You clean everything out. You search every corner of the house. You put locks on medicine cabinets and liquor cabinets. Time after time, your kid continues to find drugs and alcohol. Here are some of the most common places your kid is making their discovery.
Most kids find drugs at home through their parents' medicine cabinet. Innocently, parents hold onto medications that might prove harmful to kids, because parents don't suspect their kids would go looking for them. At ages of experimentation and curiosity, it is not uncommon for kids to go snooping through the parental medicine cabinet. In today's digital world of readily available information, kids can quickly research what a drug is, what its effects are, and how to get high on it. Make sure regular medications are locked away and as far out of reach as possible.
Alcohol is a drug. When kids aren't looking for various pills, medications, or other kinds of drugs around the house, they are looking for alcohol. If you haven't touched your vodka bottle in a while and suspect your kids have been getting into your liquor, there's a chance it's full of water and your rum is full of apple juice. Alcohol is easy for kids to sneak into their rooms, sneak out with friends, and replace with something innocuous.
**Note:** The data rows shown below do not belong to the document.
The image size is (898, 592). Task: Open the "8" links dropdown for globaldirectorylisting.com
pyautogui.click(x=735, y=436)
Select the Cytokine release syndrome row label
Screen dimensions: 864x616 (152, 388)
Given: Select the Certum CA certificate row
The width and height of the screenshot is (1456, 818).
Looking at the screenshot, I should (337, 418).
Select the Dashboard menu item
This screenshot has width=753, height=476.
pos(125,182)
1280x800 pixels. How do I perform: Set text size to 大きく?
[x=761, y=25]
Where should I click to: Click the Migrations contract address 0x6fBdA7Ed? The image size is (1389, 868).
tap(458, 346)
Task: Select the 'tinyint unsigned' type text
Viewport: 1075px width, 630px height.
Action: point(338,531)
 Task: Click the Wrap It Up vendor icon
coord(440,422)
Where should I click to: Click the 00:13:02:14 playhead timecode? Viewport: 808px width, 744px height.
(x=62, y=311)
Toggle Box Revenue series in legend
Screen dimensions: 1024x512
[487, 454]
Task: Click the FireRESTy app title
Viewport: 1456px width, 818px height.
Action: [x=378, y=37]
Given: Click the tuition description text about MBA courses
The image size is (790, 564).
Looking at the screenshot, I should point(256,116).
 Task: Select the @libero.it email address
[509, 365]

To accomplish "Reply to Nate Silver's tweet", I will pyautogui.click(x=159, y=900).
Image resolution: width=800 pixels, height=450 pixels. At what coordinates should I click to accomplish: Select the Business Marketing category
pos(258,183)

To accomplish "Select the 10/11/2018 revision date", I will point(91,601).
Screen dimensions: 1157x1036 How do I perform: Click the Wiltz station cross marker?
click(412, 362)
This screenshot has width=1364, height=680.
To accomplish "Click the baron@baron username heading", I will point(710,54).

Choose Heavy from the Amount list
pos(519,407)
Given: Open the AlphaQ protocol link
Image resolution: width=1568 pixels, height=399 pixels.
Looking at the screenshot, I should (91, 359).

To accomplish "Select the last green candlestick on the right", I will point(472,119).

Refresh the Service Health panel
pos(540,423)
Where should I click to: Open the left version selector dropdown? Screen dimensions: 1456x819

Parents feel an overwhelming amount of guilt when their child has been abusing a drug parents kept around the house. However unacceptable it may be, there are parents who are not addicted and use mind-altering drugs recreationally. If there is a teenager in the home who has a growing substance abuse problem, it is best to keep any and all mind-altering substances out of the house. If your child has seen you recreationally using these drugs without your knowing, noticed a difference in your behavior, and searched out your secret stash there's a chance they've looked more than once. Even though its possible for a parent to use responsibly, your child might not. Due to the curious nature of teens and the scientifically proven tendency toward recklessness and risk-taking behavior, parents should avoid keeping any substance of abuse in the house- whether or not their child has demonstrated substance abuse behaviors. Most importantly, if you find that the threat of removing your recreational substances from the home seems an impossible challenge, you might want to work with a therapist to investigate what could be some of your own dependency issues.
Older siblings might start experimenting with drugs and alcohol first, leading to a curiosity by their younger counterparts. Wanting to emulate their older siblings, kids ask to tag along, ask to have some or search it out themselves.
If kids aren't learning from their siblings, they might be discovering drugs and alcohol through their friends. Social peer pressure is a leading contributing factor when kids decide to experiment with drugs and alcohol. However their friend's are getting drugs and alcohol, which is often an older sibling, your child is gaining access as well.